→ **WHAT YOU NEED TO DO**: Find every line in the records below that holds the word "computer", and copy each one.

→ **EXTRACTED INFORMATION**:
....

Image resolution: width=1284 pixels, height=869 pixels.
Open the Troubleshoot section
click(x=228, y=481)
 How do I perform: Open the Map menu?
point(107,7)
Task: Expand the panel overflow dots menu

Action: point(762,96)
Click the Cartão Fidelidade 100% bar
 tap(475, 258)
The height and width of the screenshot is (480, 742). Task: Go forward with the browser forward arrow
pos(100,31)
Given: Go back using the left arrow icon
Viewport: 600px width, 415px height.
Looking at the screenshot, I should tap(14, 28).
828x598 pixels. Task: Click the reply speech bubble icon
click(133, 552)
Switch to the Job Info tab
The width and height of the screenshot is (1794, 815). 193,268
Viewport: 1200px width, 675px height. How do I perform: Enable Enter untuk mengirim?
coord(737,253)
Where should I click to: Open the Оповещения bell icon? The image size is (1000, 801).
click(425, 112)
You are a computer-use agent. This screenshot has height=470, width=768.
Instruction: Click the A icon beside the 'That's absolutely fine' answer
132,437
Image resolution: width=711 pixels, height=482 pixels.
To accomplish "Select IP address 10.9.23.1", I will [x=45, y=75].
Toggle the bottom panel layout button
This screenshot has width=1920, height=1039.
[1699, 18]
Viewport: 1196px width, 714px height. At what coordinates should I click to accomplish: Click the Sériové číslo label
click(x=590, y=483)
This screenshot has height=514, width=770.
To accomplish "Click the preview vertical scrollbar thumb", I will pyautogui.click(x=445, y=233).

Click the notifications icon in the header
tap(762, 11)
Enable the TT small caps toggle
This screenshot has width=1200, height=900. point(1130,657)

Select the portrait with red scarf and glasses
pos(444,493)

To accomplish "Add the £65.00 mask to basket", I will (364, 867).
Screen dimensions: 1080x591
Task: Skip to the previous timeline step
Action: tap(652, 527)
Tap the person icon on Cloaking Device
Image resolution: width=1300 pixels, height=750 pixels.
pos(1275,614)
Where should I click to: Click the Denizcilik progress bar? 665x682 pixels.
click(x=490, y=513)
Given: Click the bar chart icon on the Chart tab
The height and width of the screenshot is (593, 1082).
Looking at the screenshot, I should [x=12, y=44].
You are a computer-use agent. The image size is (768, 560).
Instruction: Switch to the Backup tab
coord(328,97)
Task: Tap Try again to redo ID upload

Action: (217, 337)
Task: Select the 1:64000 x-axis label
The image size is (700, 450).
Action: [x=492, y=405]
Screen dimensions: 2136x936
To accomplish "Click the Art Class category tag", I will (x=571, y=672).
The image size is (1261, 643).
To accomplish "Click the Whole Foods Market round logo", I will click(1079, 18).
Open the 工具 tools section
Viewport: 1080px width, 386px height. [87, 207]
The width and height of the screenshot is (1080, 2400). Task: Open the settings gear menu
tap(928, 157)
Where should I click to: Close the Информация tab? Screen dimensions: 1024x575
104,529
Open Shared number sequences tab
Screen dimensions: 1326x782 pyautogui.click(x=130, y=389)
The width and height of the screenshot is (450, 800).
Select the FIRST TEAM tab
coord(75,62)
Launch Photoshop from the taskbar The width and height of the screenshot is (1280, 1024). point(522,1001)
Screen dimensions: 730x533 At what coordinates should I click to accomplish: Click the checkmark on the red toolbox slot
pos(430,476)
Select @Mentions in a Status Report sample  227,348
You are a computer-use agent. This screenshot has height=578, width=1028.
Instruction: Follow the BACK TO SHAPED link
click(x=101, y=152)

....

→ **EXERCISE ANSWER**:
You are a computer-use agent. This screenshot has height=470, width=768.
You are a computer-use agent. The image size is (768, 560).
You are a computer-use agent. This screenshot has height=578, width=1028.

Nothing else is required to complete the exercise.